That claim may have been aimed at the Southern Hemisphere market, for Australia and New Zealand are England's next major challenge in the autumn.

Robinson knows that although 13 tries in a week against Italy and Scotland are a feast after the sour taste of defeat in their opening three Six Nations games when they managed only three, England can demonstrate true progress only by producing the same kind of consistency over the Southern Hemisphere sides achieved by his predecessor Clive Woodward.

But Twickenham was not letting the small matter of a Welsh Grand Slam quell its celebrations and things were as intoxicating off the pitch as they were often on. There were plenty of reasons to raise a glass.

Jamie Noon's hat-trick of tries erased memories of his fraught game alongside his club-mate and teenage debutant Mathew Tait in Cardiff last month, Mark Cueto's eight tries in eight games this season have given the wing a claim on a Lions Test place, and the English pack coped with the loss of further personnel before and during the match to subdue the potentially dangerous Scottish forwards.

Robinson's starting line-up originally contained four Leicester forwards.

By the start of the second half only one, Martin Corry, was still on the pitch. Graham Rowntree failed a fitness test on Saturday morning and Ben Kay and Lewis Moody were injured during a first half which also saw a key Scotland forward, Tom Smith, substituted with a worrying neck injury.

With England running out of props Robinson called up the Harlequins tighthead Mike Worsley on Friday afternoon and for a man who had not trained with the pack he made an impressive fist of it, even supplying a perfectly timed pass for Noon to run in his third try.

The 14th-minute introduction of Steve Borthwick at lock after Kay had damaged an ankle in landing from the lineout he won to supply possession for Noon's first try in no way weakened England, whose lineout functioned better than it had done all year in an area where Scotland were expected to give them problems.
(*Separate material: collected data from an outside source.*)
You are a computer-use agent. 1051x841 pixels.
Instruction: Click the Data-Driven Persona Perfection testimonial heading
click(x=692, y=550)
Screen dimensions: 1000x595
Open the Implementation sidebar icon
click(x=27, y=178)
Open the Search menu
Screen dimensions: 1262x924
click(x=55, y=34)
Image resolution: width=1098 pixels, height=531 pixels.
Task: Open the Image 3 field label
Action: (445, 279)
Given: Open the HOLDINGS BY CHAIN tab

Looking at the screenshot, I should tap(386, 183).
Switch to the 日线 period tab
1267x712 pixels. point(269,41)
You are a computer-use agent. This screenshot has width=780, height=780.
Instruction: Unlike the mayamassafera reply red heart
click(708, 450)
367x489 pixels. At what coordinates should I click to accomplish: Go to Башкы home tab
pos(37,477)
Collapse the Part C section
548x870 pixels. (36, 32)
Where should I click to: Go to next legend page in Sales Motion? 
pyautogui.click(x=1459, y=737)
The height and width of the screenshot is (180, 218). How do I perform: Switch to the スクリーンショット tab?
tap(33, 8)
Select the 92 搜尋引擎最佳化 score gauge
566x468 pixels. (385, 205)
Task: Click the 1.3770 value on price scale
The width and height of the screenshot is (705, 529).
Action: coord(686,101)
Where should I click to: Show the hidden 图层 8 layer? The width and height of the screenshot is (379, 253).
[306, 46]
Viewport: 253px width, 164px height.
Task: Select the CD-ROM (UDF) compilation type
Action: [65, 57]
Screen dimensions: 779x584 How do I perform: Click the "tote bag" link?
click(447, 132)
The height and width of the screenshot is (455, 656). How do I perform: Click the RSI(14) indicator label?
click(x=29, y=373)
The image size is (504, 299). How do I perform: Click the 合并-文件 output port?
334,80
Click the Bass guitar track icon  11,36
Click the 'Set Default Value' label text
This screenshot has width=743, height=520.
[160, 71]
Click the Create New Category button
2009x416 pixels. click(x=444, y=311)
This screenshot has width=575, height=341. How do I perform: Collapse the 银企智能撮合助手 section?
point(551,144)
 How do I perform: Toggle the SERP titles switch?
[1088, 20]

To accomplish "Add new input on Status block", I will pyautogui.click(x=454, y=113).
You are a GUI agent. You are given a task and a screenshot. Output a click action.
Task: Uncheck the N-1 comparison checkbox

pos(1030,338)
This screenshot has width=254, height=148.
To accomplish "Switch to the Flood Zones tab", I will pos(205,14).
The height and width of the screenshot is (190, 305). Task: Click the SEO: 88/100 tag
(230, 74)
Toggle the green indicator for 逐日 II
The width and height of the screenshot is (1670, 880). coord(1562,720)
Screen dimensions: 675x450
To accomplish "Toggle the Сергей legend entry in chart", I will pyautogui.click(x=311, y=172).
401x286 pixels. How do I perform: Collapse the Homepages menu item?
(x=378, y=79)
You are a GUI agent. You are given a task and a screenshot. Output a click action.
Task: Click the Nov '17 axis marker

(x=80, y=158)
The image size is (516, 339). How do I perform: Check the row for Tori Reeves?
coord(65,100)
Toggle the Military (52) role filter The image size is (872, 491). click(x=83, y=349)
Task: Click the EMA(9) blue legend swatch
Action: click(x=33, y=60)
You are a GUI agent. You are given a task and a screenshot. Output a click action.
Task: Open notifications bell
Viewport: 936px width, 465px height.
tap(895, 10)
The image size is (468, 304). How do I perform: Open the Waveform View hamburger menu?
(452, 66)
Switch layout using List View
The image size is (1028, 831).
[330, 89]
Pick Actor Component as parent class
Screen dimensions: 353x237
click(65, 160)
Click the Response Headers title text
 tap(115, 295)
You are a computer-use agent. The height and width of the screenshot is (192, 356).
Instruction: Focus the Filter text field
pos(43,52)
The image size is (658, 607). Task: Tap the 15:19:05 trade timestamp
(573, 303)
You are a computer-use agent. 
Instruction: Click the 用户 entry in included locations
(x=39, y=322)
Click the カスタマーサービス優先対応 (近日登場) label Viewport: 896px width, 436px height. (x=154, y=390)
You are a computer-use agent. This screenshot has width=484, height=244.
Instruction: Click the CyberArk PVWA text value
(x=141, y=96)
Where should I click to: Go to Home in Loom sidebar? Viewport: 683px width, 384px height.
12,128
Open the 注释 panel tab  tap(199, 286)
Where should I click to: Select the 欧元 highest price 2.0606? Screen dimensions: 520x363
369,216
England were too strong up front and had too much snap behind the scrum for Scotland to reverse a doleful winless run here that stretches back to 1983. Although the visitors rallied in the third quarter with two tries from thin air, one a length-of-the-field gem begun by Chris Paterson and finished by Andy Craig, the other a freakish steal from a halfway lineout by Simon Taylor, they have lost their 14th match in 17 under their coach Matt Williams.

His view that they may soon win this championship must have needed rose-tinted spectacles.

ENGLAND: Balshaw (Leeds); Cueto (Sale), Noon (Newcastle), Barkley (Bath), Lewsey (Wasps); Hodgson (Sale), Ellis (Leicester); Stevens (Bath), Thompson (Northampton), Bell (Bath), Grewcock (Bath), Kay (Leicester), Worsley (Wasps), Moody (Leicester), Corry (Leicester, capt). Replacements: Borthwick (Bath) for Kay 14, O Smith (Leicester) for Balshaw 30, Hazzell (Gloucester) for Moody half-time, Worsley (Harlequins) for Bell 51, Dawson (Northampton) for Ellis 64, Titterrall (Sale) for Thompson 71, Goode (Leicester) for Hodge 75. Tries: Noon 3, J Worsley, Lewsey, Ellis, Cueto. Cons: Hodgson 4.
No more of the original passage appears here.